Irish founders and executive directors who are setting up or scaling companies should read this to understand the legal separation between their director role and employment status.

It provides practical guidance on drafting compliant service agreements that protect the company, satisfy investors, and align with shareholders' agreements and the Companies Act 2014 before raising funds.

Key Takeaways

  • Irish directors are office-holders by appointment; a service agreement creates the employee relationship.
  • Without a written agreement, restrictive covenants, pay justification, and termination become legally messy.
  • Essential clauses cover duties, remuneration, covenants, IP assignment, and leaver mechanics.
  • Sections 231 and 232 of the Companies Act 2014 require interest declarations and impose liability for duty breaches.
  • Termination involves separate removal from office, dismissal from employment, and share buy-back processes.

Frequently Asked Questions

What is the difference between an office-holder and an employee in Ireland?

A director is an office-holder by appointment under the company's constitution and Companies Act 2014, while an employee works under a separate contract of service. Executive directors are typically both.

Why does a written director service agreement matter?

It documents employment terms like pay, benefits, restrictive covenants, and termination. Without it, pay justification, covenant enforceability, and exit processes become problematic during audits or investor due diligence.

Which clauses are essential in a director service agreement?

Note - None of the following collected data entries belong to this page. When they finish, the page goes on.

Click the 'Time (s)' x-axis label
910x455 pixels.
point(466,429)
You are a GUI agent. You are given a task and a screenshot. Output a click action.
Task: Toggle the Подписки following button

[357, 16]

Key clauses include duties and time commitment, remuneration, restrictive covenants of 6-12 months, IP assignment, termination and garden leave, and leaver mechanics linked to the shareholders' agreement.

How does the Companies Act 2014 affect service agreements?

Section 231 requires declaring interests in the agreement, and Section 232 imposes financial liabilities for breaches of duties. Contracts over five years may need shareholder approval.